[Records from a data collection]
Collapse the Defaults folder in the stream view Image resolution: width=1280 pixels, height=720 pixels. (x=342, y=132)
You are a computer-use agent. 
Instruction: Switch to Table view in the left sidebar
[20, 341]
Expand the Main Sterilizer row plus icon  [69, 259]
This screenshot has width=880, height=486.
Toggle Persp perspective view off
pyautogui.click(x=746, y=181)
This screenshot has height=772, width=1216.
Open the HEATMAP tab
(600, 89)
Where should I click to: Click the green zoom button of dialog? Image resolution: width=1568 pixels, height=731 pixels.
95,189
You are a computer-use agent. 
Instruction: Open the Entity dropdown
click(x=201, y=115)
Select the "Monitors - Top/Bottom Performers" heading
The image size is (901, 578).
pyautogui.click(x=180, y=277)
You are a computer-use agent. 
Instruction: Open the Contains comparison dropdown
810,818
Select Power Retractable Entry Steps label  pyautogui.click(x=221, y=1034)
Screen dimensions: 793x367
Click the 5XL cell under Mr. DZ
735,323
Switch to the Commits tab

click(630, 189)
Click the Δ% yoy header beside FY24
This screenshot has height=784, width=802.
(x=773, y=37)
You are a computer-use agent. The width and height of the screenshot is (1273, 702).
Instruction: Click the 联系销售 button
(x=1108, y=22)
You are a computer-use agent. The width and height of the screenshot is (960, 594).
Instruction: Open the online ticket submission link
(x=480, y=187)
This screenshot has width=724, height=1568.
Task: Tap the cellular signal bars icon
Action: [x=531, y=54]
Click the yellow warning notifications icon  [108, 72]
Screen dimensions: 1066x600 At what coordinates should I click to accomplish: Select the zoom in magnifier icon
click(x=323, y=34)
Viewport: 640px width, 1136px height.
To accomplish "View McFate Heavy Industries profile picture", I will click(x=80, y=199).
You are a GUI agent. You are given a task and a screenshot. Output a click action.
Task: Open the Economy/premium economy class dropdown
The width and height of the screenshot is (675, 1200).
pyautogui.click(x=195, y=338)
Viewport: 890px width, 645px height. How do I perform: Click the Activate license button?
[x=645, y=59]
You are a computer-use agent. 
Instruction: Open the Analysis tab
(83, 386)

Problem statement>
All the lines above should be written out once more, exactly.

Answer space>
Collapse the Defaults folder in the stream view Image resolution: width=1280 pixels, height=720 pixels. (x=342, y=132)
You are a computer-use agent. 
Instruction: Switch to Table view in the left sidebar
[20, 341]
Expand the Main Sterilizer row plus icon  [69, 259]
This screenshot has width=880, height=486.
Toggle Persp perspective view off
pyautogui.click(x=746, y=181)
This screenshot has height=772, width=1216.
Open the HEATMAP tab
(600, 89)
Where should I click to: Click the green zoom button of dialog? Image resolution: width=1568 pixels, height=731 pixels.
95,189
You are a computer-use agent. 
Instruction: Open the Entity dropdown
click(x=201, y=115)
Select the "Monitors - Top/Bottom Performers" heading
The image size is (901, 578).
pyautogui.click(x=180, y=277)
You are a computer-use agent. 
Instruction: Open the Contains comparison dropdown
810,818
Select Power Retractable Entry Steps label  pyautogui.click(x=221, y=1034)
Screen dimensions: 793x367
Click the 5XL cell under Mr. DZ
735,323
Switch to the Commits tab

click(630, 189)
Click the Δ% yoy header beside FY24
This screenshot has height=784, width=802.
(x=773, y=37)
You are a computer-use agent. The width and height of the screenshot is (1273, 702).
Instruction: Click the 联系销售 button
(x=1108, y=22)
You are a computer-use agent. The width and height of the screenshot is (960, 594).
Instruction: Open the online ticket submission link
(x=480, y=187)
This screenshot has width=724, height=1568.
Task: Tap the cellular signal bars icon
Action: [x=531, y=54]
Click the yellow warning notifications icon  [108, 72]
Screen dimensions: 1066x600 At what coordinates should I click to accomplish: Select the zoom in magnifier icon
click(x=323, y=34)
Viewport: 640px width, 1136px height.
To accomplish "View McFate Heavy Industries profile picture", I will click(x=80, y=199).
You are a GUI agent. You are given a task and a screenshot. Output a click action.
Task: Open the Economy/premium economy class dropdown
The width and height of the screenshot is (675, 1200).
pyautogui.click(x=195, y=338)
Viewport: 890px width, 645px height. How do I perform: Click the Activate license button?
[x=645, y=59]
You are a computer-use agent. 
Instruction: Open the Analysis tab
(83, 386)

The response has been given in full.